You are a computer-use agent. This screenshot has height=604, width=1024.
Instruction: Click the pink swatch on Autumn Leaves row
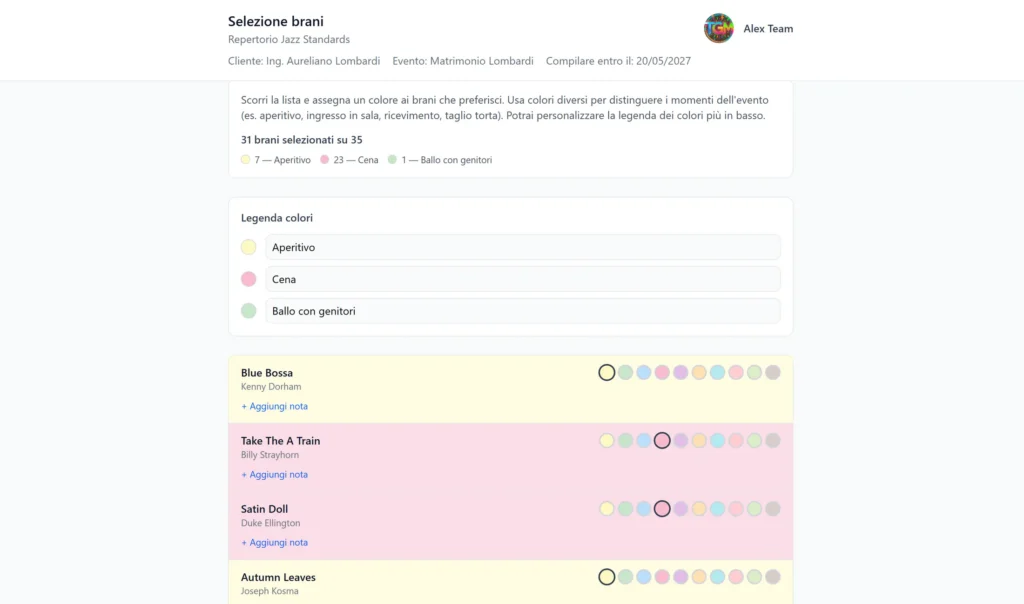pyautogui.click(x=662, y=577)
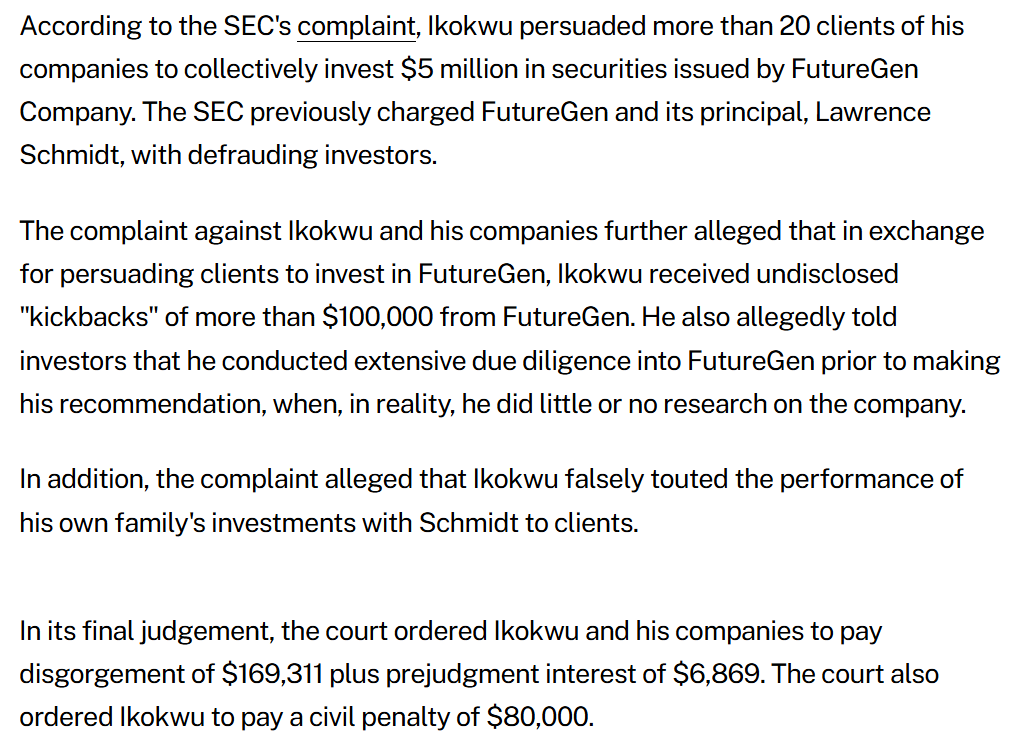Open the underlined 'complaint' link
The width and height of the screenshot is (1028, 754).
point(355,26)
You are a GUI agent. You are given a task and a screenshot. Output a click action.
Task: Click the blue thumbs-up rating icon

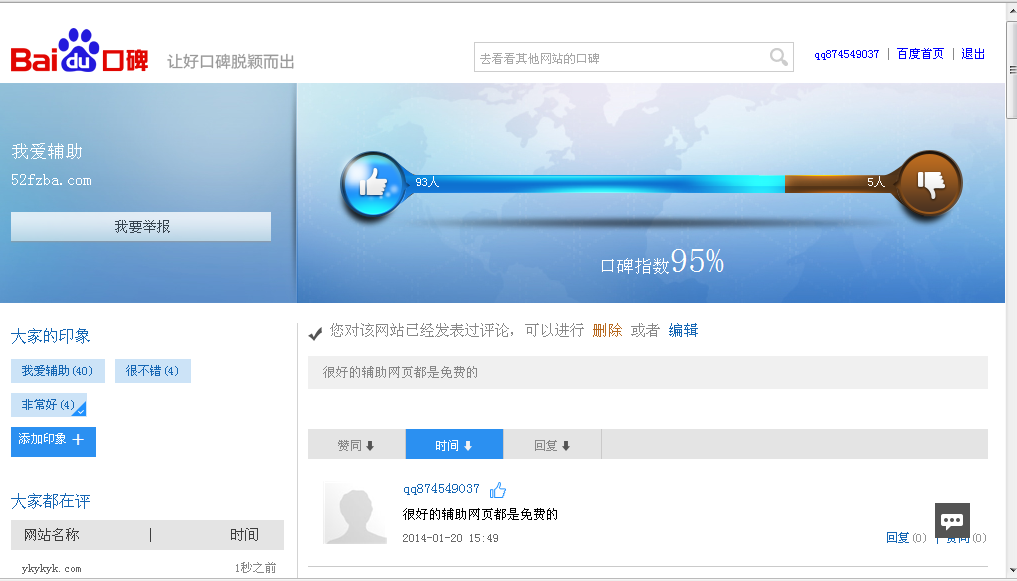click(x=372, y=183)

== == ==

> _Assignment_
Show each line of the material that includes the string "agent" by copying it.

> _Task solution_
You are a computer-use agent. This screenshot has height=604, width=1024.
You are a GUI agent. You are given a task and a screenshot. Output a click action.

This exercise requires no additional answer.